Chemical Composition of Seawater 
Seawater is dominated by sodium (Na+) and chlorine (Cl-). The chemical composition of seawater has small variability between different oceans due to the long residence time which facilitates mixing.

Chemical Processes in Coastal Aquifer 

Physical and chemical reactions occur in coastal aquifers, including oxidation-reduction reactions, mineral dissolution and precipitation, acid-base reactions, ion exchange, and gases dissolution and exsolution. Those chemical processes also happen in terrestrial aquifer system. The rate of different chemical processes depend on temperature and pressure of different part of the aquifers.
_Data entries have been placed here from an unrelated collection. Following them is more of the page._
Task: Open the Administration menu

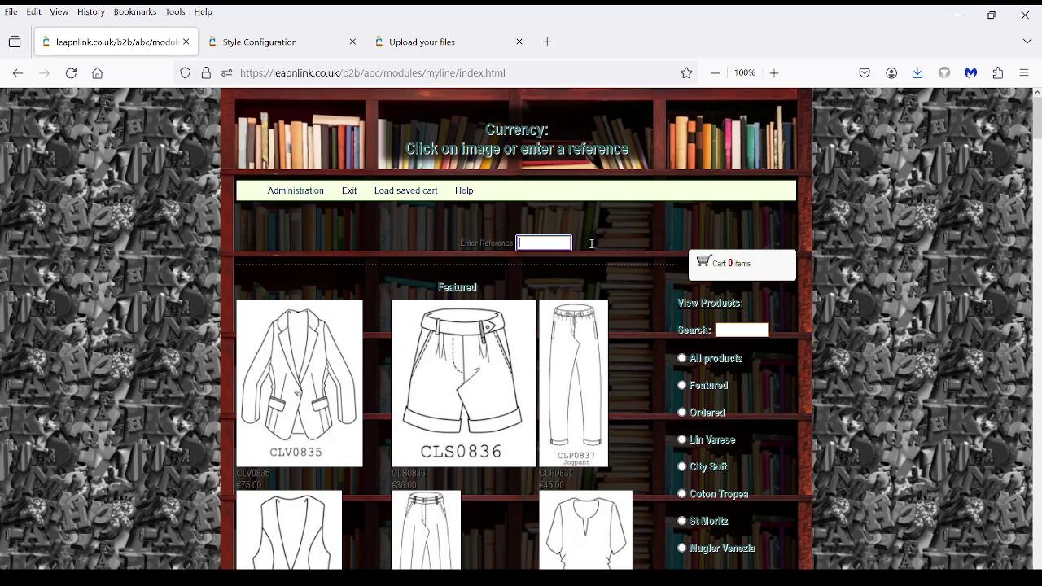Action: click(296, 190)
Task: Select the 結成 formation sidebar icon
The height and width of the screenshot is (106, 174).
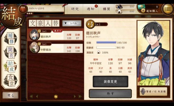Action: tap(10, 66)
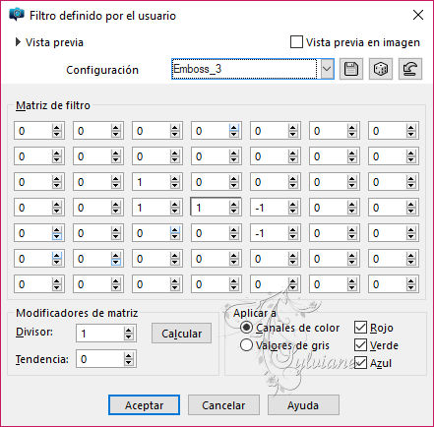Click the down arrow of the Tendencia spinner

coord(128,362)
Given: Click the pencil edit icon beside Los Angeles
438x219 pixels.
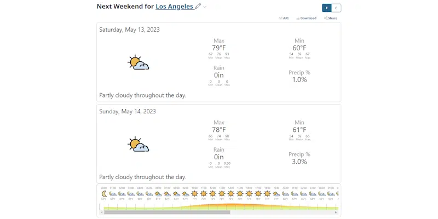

Rain is the major recharge for different aquifers. Thus, groundwater would be acidic. Groundwater becomes less acidic with increases flow path or flow distance.

Ion Exchange 
Seawater mainly contains sodium and chlorine while fresh groundwater is dominated by calcium and bicarbonate. Cation exchange occurs in the transition zone given by the chemical equation:

Na++1/2Ca-X2 → 1/2Ca2++Na-X,

where X is the exchange site on the soil particles. Compared to seawater, the water in the transition zone would have excess calcium and be depleted in sodium. Compare with fresh water, it is the opposite case. Other cations like magnesium and potassium exchange as well. Magnesium and calcium would be exchanged for sodium.

In a limestone aquifer, calcite dissolves due to the acidity of groundwater. With the presence of magnesium, dolomite may form in the transition zone.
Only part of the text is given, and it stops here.